The factory processes between 2,500 and 3,500 kg of tea leaves daily. These include clones of Camellia Sinense tea (green and purple clones). The tea clones are used to produce green, yellow, white, Oolong, black, and fermented tea.  In a bid to diversify their investments, the sisters decided to add value and focus on herbal teas that are gaining popularity because of their health benefits.

Tea processing

Rosemary says the tea made from the Camellia Sinensis plant (tea plant) contains groups of polyphenols that give protection against the onset of several chronic disorders. 

“Orthodox tea production process retains the most health benefits, decreases inflammation, weight gain, reduces heart disease, blood pressure, cholesterol and prevents cancer cells from developing,” she says. 

Rosemary says they get their leaves from the factory’s garden and neighbouring farms.

“We grow tea on our land and also source for more from farmers around. Because tea is graded based on quality, we make sure we adhere to best practice in tea growing to plucking and processing of the different teas. We have put in place structures to monitor every process to maintain quality,” she says. 

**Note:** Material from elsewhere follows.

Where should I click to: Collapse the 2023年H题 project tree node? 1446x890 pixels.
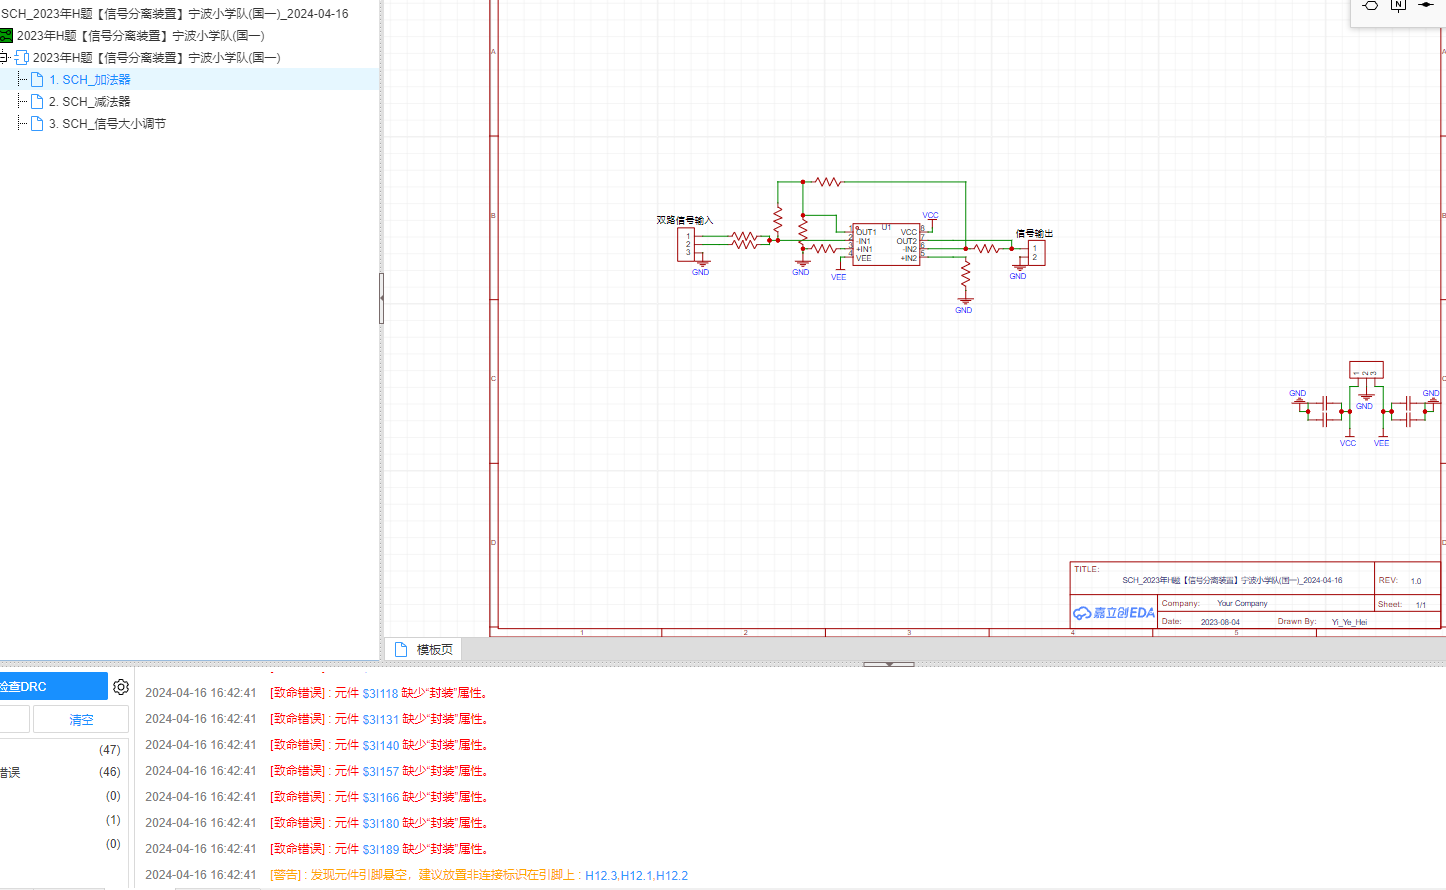(4, 58)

To achieve high quality, Rosemary explains that all their teas are handpicked – two leaves and a bud. Additionally, they are grown without pesticides or any other chemicals.

“The teas are grown pesticide-free, natured, and tendered on volcanic soils whose altitude is 2100M above the sea level. That way we are guaranteed of rich and natural teas,” she says. 

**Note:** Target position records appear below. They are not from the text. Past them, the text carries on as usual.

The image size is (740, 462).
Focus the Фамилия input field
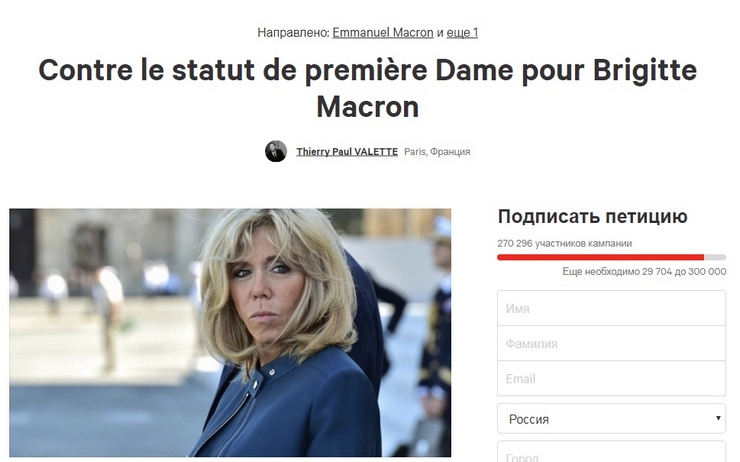click(611, 343)
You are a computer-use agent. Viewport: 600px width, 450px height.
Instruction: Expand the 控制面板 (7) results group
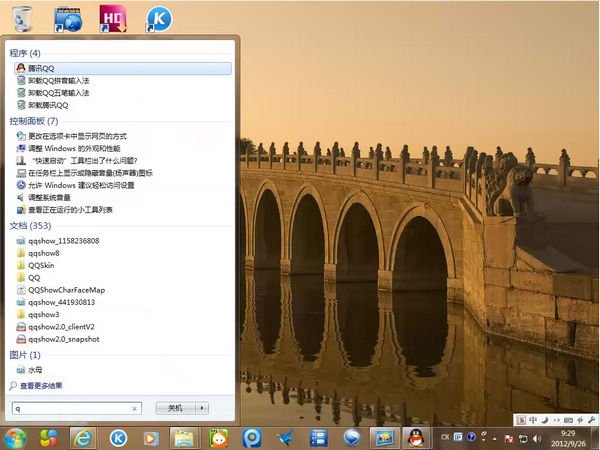(x=33, y=121)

Rosemary says they source supplies from sustainable sources among them the packaging materials which can be reused or recycled. 

Teas are handpicked

On processing the green tea, Rosemary says it starts with withering the fresh tea leaves, fixing and drying. 

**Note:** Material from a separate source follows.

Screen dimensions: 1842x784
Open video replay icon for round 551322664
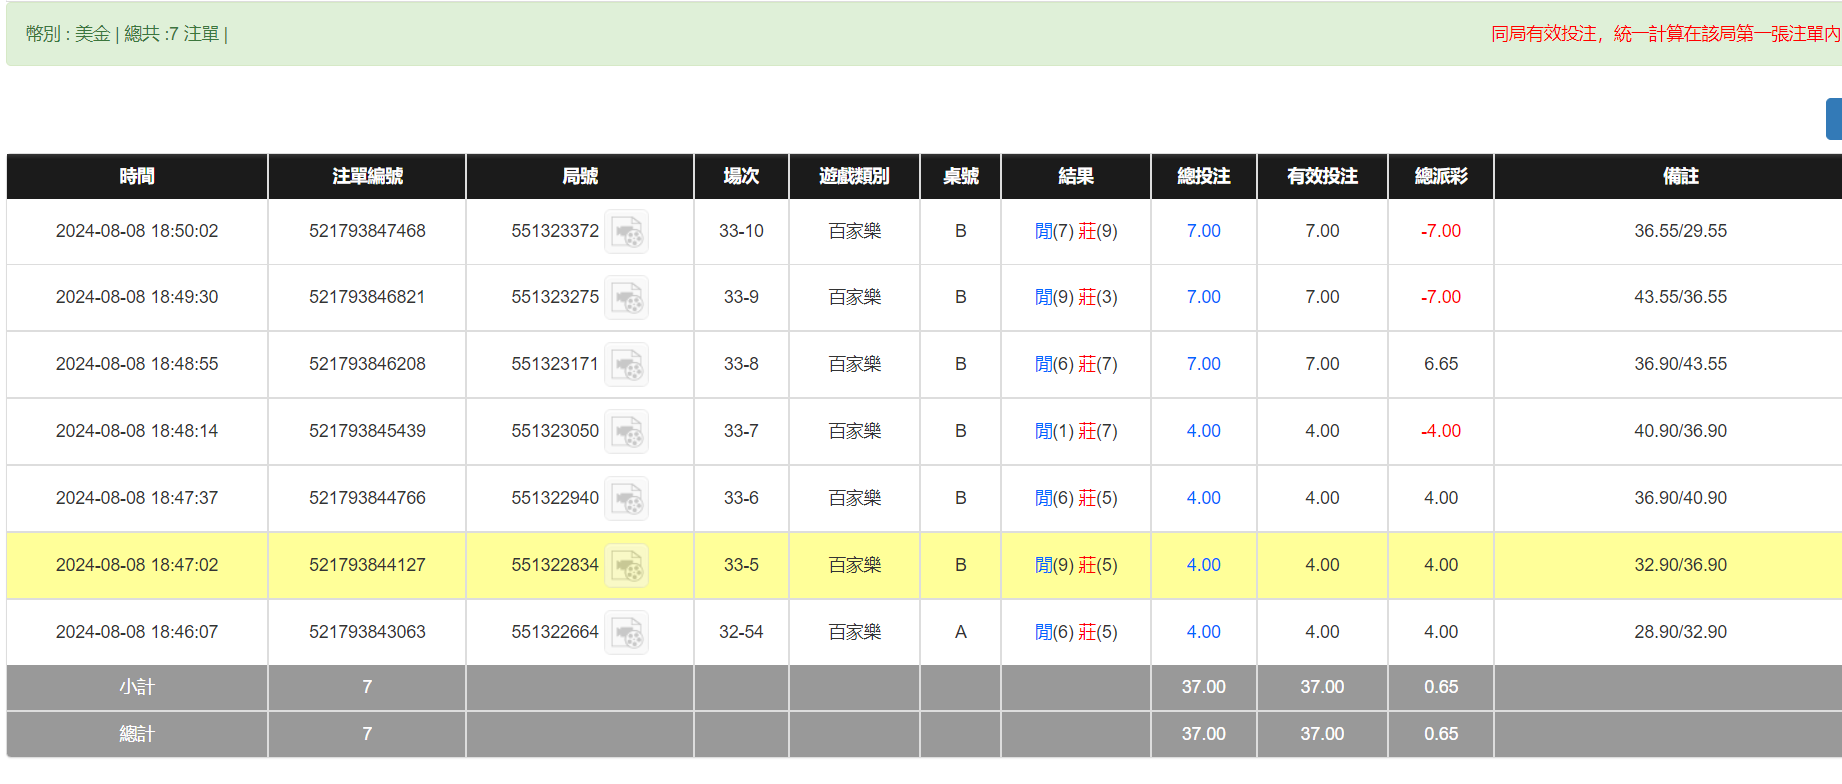(x=627, y=633)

Fixing or “kill-green” refers to the process by which enzymatic browning of the wilted leaves is controlled through the application of heat. 

It is believed that the longer it takes to fix the tea leaves, the more aromatic it will be.

“For the yellow tea, the leaves are fried, fixed, wrapped and dried. The white tea only takes two processes, withering and drying,” she explains. 

For the Oolong tea, the fresh leaves are withered, rolled/bruised, oxidized, fixed, and then dried. 

Black tea is produced through withering, rolling, oxidization and drying. 
“For fermented tea, the fresh leaves are withered, fixed, rolled, and fermented,” she says.

Rosemary says they sell the processed tea to blenders, packers, brokers, supermarkets, and tea houses. “We also sell it online, internationally, and in selected outlets locally and internationally. 

Their teas are certified by Tea Board of Kenya, Kenya Bureau of Standards, Keny Plant Health Inspectorate Service and East Africa Tea Traders. 

Though the business has broken even, challenges are real. Getting quality leaf is still a problem – ensuring two leaves and a bud - as well as market penetration.

Family businesses are prone to management challenges and many in Kenya have sunk under that weight. So how do they overcome that hurdle? 

Rosemary says though the factory is family owned, they have a strong governance structure and have cultivated a rich culture of professionalism.  “We have a constitution, hold annual general meetings, have separated the board from the management, and hire professional staff,” she says. 

Rosemay says they have hired staff from the local community also with national representation. 

Future plans? Rosemary says the objective is to build the Ernestea brand and raise awareness among 500 tea buyers in Kenya and internationally. 

“We also want to develop and test packaging designing concepts for four product lines; black, red, purple, and green (50kg and 200 gm) for target clients,” she says.